Metoprolol is a classic drug for everything heart-related: preventing chest pain, lowering high blood pressure, and reducing damage that can occur during a heart attack. The vessel-relaxing drug has been on the market for more than three decades, but a new study’s results show that metoprolol is not a beta-blocker to be forgotten.
As a beta-blocker, metoprolol relaxes blood vessels to reduce heart rate, lowering blood pressure and improving blood flow. These activities are extremely beneficial for someone in the midst of a heart attack, technically known as acute myocardial infarction.
Treatment for heart attack survivors has improved in the past decade, but the value of intervening when the heart attack is actually happening remains significant and life-saving. "The most important thing is to re-establish blood flow as soon as possible,” explained cardiologist and research team leader Dr. Borja Ibáñez on what to do immediately after a person shows signs of heart attack. “But unfortunately the incoming blood sets off an inflammatory process, started by neutrophils, that causes additional, permanent damage to the heart."
Neutrophils are immune cells that you want on your side when you are fighting a microbial infection, but these cells should be on the sidelines in most other situations. However, immune cells are prone to activating inflammation even when it is unnecessary, which can lead to excessive damage in a situation like a heart attack that makes recovery even more difficult.
Researchers from the Centro Nacional de Investigaciones Cardiovasculares Carlos III (CNIC) in Spain revisited metoprolol and its effect on the heart when administered early during heart attack. While it was known that metoprolol had a pressure-lowering effect that benefitted heart attack sufferers, it was not clear what the drug was doing to the body to achieve it.
Their studies showed that metoprolol inhibits the inflammatory action of neutrophils, reducing overall inflammation that could otherwise have caused widespread tissue damage in the heart muscle.

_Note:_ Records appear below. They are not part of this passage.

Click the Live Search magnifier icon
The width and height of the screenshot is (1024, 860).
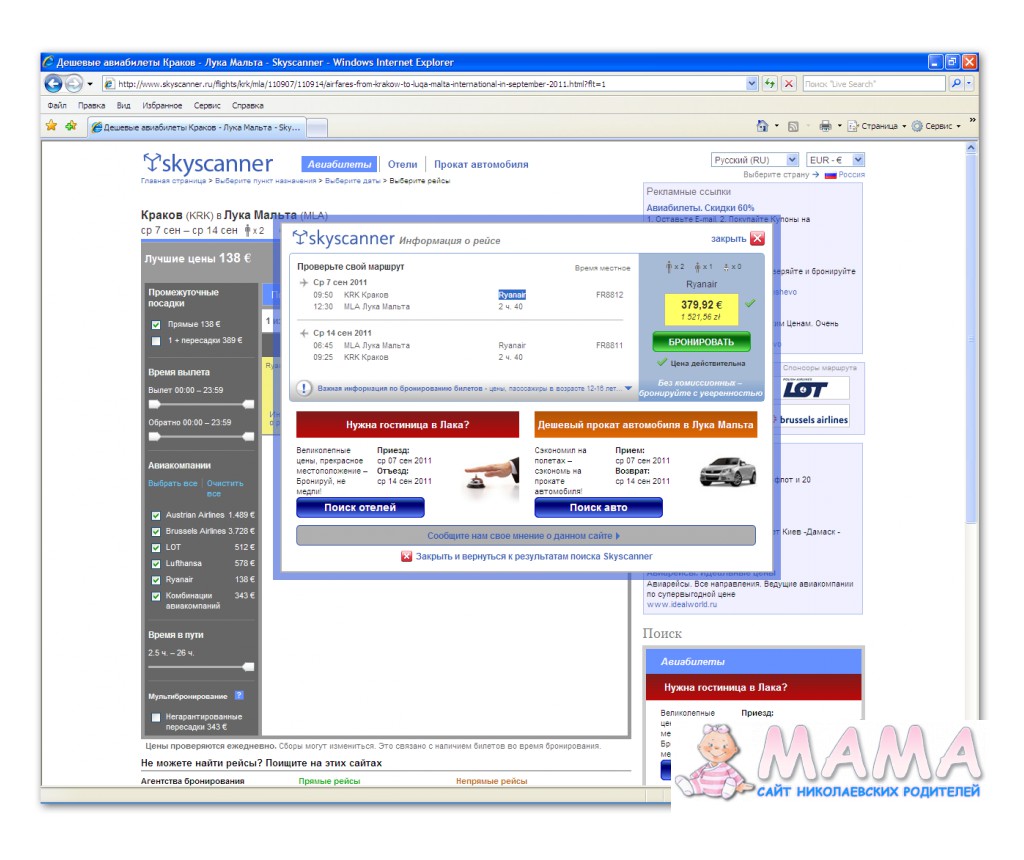coord(956,84)
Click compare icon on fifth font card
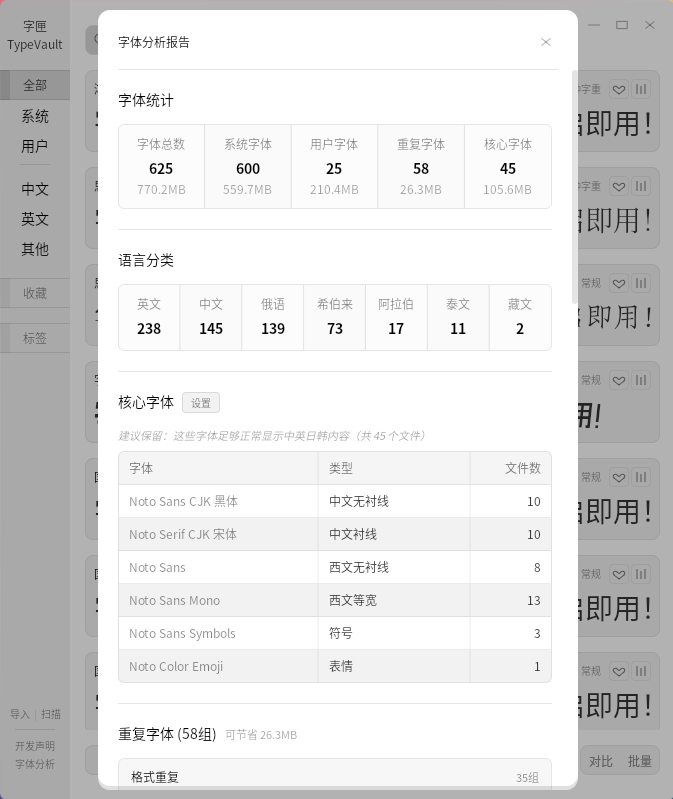 [641, 477]
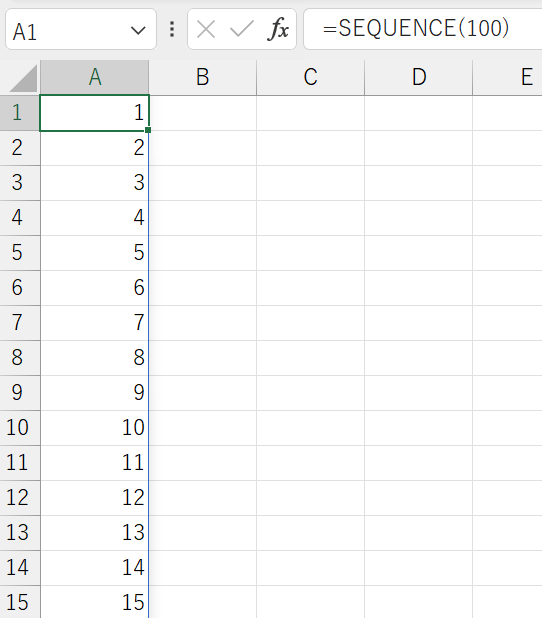Confirm formula with the checkmark icon
This screenshot has height=618, width=542.
click(241, 29)
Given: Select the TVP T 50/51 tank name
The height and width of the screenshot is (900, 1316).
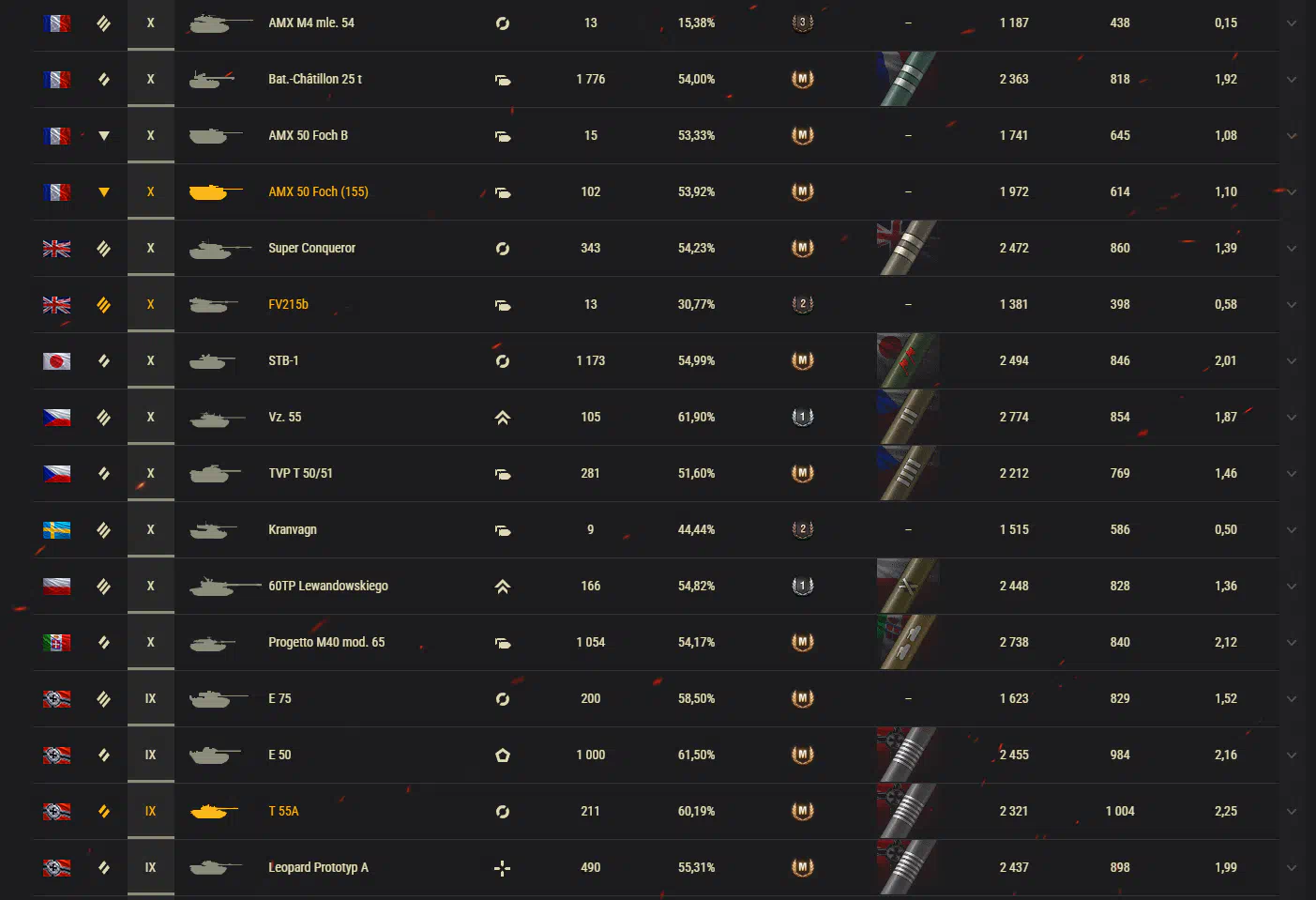Looking at the screenshot, I should (300, 473).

"Metoprolol stuns the blood neutrophils, altering their behavior and limiting their injurious inflammatory action on cardiac muscle," explained first author Jaime García-Prieto. Without this intervention, neutrophils kill the weak but alive cells, adding to an already dangerous level of tissue damage.
With a fresh understanding of how veteran drug for heart disease, metoprolol, can protect the heart from excessive tissue damage, scientists now have a better way to prevent destruction from happening in the first place during a heart attack, making the best out of a dangerous medical situation.
The present study was published in the journal Nature Communications.